▸ INFORMATION SHOWN
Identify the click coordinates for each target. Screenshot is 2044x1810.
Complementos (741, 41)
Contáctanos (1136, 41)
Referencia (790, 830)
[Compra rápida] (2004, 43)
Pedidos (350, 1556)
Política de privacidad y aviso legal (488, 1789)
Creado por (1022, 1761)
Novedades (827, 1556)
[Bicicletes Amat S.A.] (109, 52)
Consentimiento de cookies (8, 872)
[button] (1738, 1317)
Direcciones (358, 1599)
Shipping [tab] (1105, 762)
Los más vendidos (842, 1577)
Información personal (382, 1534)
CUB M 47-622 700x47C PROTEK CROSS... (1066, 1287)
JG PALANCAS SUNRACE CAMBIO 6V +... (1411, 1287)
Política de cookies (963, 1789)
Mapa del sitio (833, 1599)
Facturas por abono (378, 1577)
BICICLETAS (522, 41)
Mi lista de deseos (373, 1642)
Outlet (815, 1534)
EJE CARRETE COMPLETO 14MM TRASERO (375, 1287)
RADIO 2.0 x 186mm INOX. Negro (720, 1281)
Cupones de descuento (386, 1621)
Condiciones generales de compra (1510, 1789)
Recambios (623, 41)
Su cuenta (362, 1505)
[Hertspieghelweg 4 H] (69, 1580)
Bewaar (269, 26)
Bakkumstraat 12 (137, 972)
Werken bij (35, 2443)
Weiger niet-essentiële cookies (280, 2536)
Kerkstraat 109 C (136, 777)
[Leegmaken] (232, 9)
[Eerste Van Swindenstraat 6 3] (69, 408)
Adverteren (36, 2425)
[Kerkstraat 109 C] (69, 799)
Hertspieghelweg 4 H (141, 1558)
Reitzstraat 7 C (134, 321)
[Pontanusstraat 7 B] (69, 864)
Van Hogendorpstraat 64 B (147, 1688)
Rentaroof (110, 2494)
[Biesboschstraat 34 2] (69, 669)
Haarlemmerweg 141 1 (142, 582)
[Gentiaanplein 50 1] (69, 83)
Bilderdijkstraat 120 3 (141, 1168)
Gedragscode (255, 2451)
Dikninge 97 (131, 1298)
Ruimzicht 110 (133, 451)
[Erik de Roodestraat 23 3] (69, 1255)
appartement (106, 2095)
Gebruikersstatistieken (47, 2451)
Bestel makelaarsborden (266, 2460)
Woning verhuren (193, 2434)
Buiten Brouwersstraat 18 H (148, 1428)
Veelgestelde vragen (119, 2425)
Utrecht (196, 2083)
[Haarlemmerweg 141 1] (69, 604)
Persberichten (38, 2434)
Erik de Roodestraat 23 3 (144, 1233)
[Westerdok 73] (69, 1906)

▸ WHAT IS NEEDED
All lines from the line containing "[Pontanusstraat 7 B] (69, 864)" through the last line of the data are to be repeated exactly; no other line belongs in the answer.

▸ COMPLETED EXERCISE
[Pontanusstraat 7 B] (69, 864)
Van Hogendorpstraat 64 B (147, 1688)
Rentaroof (110, 2494)
[Biesboschstraat 34 2] (69, 669)
Haarlemmerweg 141 1 (142, 582)
[Gentiaanplein 50 1] (69, 83)
Bilderdijkstraat 120 3 (141, 1168)
Gedragscode (255, 2451)
Dikninge 97 (131, 1298)
Ruimzicht 110 (133, 451)
[Erik de Roodestraat 23 3] (69, 1255)
appartement (106, 2095)
Gebruikersstatistieken (47, 2451)
Bestel makelaarsborden (266, 2460)
Woning verhuren (193, 2434)
Buiten Brouwersstraat 18 H (148, 1428)
Veelgestelde vragen (119, 2425)
Utrecht (196, 2083)
[Haarlemmerweg 141 1] (69, 604)
Persberichten (38, 2434)
Erik de Roodestraat 23 3 (144, 1233)
[Westerdok 73] (69, 1906)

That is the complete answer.